Cisco and MapR have been longtime partners on the big data journey. The recently published MapR CVD further strengthens the integration of our products with UCS’s superb management capabilities, complemented by the award-winning, enterprise-grade big data platform, the MapR Distribution including Apache Hadoop.
With the advent of container technology like Docker and application resource management platforms such as Apache Mesos, enterprise customers are looking at these technologies very seriously, as they promise much shorter development cycles and highly scalable product deployment.
A common use case for Mesos deployments is scaling Apache web server services dynamically. Normally, without a utility-grade persistent storage such as one backed by MapR-FS, the storage allocated to Docker containers is ephemeral and lost if a container crashes or is killed. With UCS and MapR, the web content is consistent among the Docker containers. Logs are persisted to MapR-FS and later analyzed with Hadoop.
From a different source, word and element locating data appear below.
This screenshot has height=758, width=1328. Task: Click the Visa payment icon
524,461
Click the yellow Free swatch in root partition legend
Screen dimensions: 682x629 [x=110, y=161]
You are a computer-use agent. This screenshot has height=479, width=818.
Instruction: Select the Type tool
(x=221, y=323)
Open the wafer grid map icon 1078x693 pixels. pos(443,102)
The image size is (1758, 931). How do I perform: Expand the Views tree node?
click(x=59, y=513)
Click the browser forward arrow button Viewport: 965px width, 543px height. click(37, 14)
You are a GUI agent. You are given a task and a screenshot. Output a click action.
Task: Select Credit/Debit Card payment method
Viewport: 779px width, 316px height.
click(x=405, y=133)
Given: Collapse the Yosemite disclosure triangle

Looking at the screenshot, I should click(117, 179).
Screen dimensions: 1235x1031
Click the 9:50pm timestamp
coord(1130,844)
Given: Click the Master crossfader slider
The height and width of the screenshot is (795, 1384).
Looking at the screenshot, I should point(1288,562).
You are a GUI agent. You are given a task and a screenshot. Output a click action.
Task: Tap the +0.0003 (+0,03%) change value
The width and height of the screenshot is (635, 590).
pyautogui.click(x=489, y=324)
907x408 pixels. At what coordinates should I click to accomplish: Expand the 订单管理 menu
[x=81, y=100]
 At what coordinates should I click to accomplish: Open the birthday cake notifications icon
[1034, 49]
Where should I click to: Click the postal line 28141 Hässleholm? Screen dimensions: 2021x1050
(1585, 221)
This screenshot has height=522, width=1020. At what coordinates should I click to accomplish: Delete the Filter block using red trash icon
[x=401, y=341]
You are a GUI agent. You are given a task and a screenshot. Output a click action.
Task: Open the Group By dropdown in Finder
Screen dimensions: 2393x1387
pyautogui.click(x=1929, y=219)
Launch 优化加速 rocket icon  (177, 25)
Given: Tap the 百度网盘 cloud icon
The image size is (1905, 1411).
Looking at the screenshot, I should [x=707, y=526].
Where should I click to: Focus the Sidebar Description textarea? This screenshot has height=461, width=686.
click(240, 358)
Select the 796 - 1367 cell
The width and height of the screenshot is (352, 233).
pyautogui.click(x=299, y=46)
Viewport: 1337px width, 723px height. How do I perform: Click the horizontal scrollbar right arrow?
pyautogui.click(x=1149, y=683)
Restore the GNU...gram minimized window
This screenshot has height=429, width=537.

Dockerizing the Web Server
With the Cisco UCS servers at the foundation, we effortlessly spun up a 10-node MapR cluster with Mesos installed. Using Docker, we created a web server container and then launched the container with Marathon – a Mesos framework for initiating/scaling long-running applications. We simply typed in an arbitrary ID and the following string in the command section of the New Application form:
“docker run -d –v /mapr:/www my/webserver” (my/webserver is the Docker container name), and off it went. The web server spun up almost instantaneously. We used the “Scale” button to quickly spin up 5 more web containers in less than a few seconds. See the figure below:
Sharing Persistent Storage among Containers with MapR-FS
A container has its own storage that is limited in space and cannot be shared with other containers. The MapR POSIX- compliant NFS gateway is a perfect solution that allows the containers to tap into the robust, HA/DR-ready MapR-FS for big data analytics. Note that we already have NFS-mounted MapR-FS on the cluster nodes under /mapr. When we spun up the container, the –v option allows the /mapr mount point on the host node to be mapped to a /www mount point in the container. Furthermore, we modified the DocumentRoot directive in httpd.conf to point to /www. This makes managing the web content much easier with real-time synchronization across all the web containers. Additionally, we modified the CustomLog and ErrorLog directives, pointing to a log directory under /www, where each container has its own set of log files associated with a unique hostid. With the MapR NFS gateway, we can simply verify these log files by typing the Unix ls command against the NFS mount point:
# ls /mapr/<MapR cluster name>/www/logs
2c4b95924357_access.log 64cc248c438b_error.log 869fff95a17a_access.log 871e141fc8e7_error.log
2c4b95924357_error.log 6b33974a3848_access.log 869fff95a17a_error.log 9631b85d9dd2_access.log
64cc248c438b_access.log 6b33974a3848_error.log 871e141fc8e7_access.log 9631b85d9dd2_error.log
This setup ensures that we have a central log repository protected by MapR-FS with scheduled snapshots and mirrored volumes that can be processed later with SQL-on-Hadoop tools like Apache Drill to perform web click stream analysis. Of course, this only serves to demonstrate the combined power and capabilities of MapR-FS, Docker and Mesos. The sky is the limit when it comes to other big data applications.
Project Myriad and Beyond
As you know, Yarn manages Hadoop cluster resources, and Mesos manages cluster resources for applications. Unfortunately, they do not communicate with each other, although each does a fairly good job in its own realm. Project Myriad was created to break down the wall between Mesos and Yarn. We believe that with Cisco UCS as the hardware foundation that delivers rock-solid performance with top-quality compute/network/storage resources, the MapR Distribution with Myriad enables the aggregation of the pools of resources for Yarn and Mesos. This combo holds great promise in solving most operation/development challenges by achieving much better resource allocation while retaining agility at scale.